§ EXTRACTED INFORMATION:
□ □ □ □ □

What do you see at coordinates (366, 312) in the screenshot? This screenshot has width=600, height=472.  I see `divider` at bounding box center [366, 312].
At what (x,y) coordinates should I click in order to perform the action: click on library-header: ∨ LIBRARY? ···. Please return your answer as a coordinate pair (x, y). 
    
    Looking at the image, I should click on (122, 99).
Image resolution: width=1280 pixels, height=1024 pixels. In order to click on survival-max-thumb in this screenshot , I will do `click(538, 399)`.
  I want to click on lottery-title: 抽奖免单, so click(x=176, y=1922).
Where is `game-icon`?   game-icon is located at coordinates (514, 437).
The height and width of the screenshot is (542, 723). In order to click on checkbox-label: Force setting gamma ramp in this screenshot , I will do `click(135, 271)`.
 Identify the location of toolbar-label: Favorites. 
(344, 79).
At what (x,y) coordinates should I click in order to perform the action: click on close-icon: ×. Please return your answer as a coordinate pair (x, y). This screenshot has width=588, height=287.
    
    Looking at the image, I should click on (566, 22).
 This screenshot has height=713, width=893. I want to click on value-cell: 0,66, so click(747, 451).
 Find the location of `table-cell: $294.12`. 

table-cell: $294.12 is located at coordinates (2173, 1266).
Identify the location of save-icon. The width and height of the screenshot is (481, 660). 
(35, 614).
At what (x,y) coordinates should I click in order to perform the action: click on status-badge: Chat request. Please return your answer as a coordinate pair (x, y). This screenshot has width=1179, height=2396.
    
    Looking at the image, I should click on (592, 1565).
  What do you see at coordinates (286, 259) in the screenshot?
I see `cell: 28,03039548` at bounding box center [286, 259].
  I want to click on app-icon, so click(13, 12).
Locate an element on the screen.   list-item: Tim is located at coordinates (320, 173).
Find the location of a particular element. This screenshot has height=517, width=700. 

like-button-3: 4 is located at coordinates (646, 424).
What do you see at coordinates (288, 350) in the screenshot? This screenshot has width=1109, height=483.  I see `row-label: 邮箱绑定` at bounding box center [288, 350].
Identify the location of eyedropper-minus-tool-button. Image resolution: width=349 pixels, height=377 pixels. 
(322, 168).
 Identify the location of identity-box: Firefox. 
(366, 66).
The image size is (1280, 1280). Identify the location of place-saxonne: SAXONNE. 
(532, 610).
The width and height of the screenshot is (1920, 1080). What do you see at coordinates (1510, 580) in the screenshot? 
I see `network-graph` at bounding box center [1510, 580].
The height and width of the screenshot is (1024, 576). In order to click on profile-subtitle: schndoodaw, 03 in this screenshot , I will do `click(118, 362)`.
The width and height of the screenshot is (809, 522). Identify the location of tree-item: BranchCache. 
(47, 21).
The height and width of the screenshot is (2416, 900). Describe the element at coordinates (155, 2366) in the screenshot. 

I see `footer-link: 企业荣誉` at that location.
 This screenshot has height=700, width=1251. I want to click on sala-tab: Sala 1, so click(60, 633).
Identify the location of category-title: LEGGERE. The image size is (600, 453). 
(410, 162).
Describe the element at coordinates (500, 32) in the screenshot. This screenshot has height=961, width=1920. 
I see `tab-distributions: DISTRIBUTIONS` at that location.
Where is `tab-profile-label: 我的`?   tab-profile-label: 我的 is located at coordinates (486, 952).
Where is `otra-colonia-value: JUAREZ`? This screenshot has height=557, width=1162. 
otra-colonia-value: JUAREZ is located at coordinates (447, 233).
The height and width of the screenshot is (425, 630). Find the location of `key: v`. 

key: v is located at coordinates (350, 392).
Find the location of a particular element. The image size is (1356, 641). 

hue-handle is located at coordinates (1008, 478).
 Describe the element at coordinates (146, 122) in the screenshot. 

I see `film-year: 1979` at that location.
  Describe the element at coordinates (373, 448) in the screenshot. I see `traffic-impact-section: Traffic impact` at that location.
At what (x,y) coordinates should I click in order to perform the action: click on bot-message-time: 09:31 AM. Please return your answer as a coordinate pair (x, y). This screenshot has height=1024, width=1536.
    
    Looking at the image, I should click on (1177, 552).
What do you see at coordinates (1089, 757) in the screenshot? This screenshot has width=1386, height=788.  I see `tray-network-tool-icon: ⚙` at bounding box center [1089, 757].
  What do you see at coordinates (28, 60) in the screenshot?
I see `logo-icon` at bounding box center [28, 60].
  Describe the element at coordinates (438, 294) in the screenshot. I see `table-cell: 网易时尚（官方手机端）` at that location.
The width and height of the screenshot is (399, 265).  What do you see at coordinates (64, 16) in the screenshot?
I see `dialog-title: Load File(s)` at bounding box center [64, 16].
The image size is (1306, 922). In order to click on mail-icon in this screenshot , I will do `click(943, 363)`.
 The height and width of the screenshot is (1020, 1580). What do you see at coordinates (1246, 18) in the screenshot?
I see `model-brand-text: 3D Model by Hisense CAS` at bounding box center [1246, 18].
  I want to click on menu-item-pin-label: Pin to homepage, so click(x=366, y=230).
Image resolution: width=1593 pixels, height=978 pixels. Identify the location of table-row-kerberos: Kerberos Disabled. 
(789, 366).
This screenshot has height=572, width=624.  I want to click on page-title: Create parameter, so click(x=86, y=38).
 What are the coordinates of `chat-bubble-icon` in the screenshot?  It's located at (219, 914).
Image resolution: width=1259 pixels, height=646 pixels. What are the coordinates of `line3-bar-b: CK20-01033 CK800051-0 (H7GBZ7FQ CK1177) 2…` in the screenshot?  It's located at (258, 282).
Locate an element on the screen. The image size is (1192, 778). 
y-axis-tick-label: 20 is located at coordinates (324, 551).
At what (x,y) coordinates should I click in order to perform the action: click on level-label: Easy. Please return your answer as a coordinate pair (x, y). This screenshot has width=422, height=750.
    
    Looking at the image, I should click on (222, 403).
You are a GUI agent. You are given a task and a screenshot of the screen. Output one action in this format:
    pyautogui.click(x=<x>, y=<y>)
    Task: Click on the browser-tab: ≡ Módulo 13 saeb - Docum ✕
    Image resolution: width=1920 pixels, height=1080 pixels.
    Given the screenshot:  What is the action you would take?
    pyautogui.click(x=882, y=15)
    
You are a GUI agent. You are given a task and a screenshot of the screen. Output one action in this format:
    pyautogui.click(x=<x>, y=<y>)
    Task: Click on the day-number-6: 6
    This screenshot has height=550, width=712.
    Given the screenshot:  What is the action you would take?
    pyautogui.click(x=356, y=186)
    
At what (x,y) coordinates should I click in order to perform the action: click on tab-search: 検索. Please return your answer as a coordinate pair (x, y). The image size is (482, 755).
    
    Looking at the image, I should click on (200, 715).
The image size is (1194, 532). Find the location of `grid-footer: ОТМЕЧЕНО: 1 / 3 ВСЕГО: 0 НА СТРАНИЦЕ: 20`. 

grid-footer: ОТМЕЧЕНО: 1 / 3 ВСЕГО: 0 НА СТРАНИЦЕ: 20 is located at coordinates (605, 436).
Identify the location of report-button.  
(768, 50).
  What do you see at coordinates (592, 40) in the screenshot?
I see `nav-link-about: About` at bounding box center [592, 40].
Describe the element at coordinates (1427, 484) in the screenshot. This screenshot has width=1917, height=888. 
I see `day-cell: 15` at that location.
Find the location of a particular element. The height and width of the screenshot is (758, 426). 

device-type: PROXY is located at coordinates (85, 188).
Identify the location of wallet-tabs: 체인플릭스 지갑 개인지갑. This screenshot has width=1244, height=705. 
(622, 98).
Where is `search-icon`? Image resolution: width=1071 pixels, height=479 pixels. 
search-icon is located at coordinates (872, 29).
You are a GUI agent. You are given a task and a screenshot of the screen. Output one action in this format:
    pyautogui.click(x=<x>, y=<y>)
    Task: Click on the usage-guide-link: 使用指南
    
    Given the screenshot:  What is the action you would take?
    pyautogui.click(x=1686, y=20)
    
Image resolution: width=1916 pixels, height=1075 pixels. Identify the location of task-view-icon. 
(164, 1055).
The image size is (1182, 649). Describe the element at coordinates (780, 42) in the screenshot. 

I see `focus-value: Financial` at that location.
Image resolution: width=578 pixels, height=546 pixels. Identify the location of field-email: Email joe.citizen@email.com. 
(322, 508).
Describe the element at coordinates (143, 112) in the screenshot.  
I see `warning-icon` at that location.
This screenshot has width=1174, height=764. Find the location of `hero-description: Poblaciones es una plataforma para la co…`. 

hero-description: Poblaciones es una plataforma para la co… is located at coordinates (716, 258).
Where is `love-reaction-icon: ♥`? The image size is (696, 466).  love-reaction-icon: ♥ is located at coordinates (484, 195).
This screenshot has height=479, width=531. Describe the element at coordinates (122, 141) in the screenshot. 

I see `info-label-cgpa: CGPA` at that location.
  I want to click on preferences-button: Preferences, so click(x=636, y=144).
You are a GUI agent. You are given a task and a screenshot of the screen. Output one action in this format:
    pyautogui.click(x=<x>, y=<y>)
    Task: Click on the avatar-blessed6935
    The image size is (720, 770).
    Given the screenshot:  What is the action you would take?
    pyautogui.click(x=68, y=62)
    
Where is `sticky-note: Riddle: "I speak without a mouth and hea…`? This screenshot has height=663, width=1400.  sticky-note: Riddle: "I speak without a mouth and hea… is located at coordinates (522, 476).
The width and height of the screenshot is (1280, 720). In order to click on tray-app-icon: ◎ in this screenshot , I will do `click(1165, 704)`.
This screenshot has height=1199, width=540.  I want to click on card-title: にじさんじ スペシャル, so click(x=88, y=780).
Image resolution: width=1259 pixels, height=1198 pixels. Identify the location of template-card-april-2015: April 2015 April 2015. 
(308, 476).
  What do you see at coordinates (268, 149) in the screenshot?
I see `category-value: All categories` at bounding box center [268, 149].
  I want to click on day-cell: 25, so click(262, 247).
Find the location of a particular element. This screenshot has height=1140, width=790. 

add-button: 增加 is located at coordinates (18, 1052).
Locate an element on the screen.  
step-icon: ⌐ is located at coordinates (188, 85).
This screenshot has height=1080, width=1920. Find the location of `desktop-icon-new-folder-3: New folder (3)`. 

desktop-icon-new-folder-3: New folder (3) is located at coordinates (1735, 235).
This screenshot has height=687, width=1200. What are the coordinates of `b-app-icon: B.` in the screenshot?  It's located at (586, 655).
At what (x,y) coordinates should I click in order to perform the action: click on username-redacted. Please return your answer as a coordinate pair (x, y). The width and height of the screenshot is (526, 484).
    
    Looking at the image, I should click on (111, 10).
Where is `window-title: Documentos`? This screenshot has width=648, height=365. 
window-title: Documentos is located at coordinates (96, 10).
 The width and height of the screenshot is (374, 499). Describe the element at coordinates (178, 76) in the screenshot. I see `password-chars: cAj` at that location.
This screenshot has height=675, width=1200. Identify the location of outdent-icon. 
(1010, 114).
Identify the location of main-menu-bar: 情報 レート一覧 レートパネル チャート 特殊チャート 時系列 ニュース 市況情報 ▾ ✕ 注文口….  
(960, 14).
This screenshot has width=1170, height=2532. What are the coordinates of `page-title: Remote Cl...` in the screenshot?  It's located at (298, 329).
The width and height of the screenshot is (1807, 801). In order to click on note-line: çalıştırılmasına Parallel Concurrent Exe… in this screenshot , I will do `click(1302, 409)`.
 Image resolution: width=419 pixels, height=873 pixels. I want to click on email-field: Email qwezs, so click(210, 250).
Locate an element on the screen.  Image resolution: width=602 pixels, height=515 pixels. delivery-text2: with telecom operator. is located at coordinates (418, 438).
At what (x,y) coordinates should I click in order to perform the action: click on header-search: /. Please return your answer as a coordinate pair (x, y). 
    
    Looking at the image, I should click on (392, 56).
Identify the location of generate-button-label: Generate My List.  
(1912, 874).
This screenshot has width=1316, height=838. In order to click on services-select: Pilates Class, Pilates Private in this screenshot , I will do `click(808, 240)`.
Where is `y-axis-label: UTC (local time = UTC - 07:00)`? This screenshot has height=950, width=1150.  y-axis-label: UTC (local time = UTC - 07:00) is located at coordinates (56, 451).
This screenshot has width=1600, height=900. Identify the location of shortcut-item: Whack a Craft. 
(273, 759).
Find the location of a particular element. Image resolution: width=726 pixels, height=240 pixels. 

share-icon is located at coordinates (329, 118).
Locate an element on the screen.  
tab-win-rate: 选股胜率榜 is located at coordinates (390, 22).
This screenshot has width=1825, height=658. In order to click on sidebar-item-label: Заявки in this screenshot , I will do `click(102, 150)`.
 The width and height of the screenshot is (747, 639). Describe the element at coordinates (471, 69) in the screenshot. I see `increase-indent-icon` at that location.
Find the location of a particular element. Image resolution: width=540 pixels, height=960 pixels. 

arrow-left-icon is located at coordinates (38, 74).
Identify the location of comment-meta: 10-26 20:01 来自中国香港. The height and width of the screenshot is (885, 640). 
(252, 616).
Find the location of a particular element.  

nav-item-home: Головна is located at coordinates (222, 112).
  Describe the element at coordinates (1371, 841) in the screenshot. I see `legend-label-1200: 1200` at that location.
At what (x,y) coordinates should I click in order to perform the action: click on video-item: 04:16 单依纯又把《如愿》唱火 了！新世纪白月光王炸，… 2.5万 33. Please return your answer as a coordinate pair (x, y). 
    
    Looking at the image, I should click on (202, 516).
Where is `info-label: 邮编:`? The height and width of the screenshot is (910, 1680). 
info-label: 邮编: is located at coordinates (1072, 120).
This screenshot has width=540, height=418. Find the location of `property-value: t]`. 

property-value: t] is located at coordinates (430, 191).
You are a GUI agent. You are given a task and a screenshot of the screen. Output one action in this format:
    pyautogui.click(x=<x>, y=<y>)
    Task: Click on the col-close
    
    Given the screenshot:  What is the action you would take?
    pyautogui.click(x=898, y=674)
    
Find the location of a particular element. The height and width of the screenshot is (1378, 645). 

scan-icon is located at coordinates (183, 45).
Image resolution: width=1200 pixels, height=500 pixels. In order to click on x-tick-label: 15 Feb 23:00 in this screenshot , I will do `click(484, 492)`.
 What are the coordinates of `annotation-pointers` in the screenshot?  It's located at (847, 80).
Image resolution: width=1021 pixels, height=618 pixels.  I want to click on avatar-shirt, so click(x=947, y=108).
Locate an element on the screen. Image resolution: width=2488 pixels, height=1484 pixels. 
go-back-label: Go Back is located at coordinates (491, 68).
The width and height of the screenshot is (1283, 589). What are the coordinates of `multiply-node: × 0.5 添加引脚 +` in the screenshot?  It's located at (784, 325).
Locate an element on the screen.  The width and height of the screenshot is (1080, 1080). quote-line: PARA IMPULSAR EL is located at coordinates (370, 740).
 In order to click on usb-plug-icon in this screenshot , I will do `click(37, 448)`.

□ □ □ □ □

§ WHAT TO DO:
Lay out the lines from the line with "This screenshot has height=572, width=624." up to and including the line with "Looking at the image, I should click on (222, 403)." as a JSON list of strings, one string per line, leaving out blank lines.

§ EXERCISE RESULT:
[
  "This screenshot has height=572, width=624.  I want to click on page-title: Create parameter, so click(x=86, y=38).",
  " What are the coordinates of `chat-bubble-icon` in the screenshot?  It's located at (219, 914).",
  "Image resolution: width=1259 pixels, height=646 pixels. What are the coordinates of `line3-bar-b: CK20-01033 CK800051-0 (H7GBZ7FQ CK1177) 2…` in the screenshot?  It's located at (258, 282).",
  "Locate an element on the screen. The image size is (1192, 778). ",
  "y-axis-tick-label: 20 is located at coordinates (324, 551).",
  "At what (x,y) coordinates should I click in order to perform the action: click on level-label: Easy. Please return your answer as a coordinate pair (x, y). This screenshot has width=422, height=750.",
  "    Looking at the image, I should click on (222, 403)."
]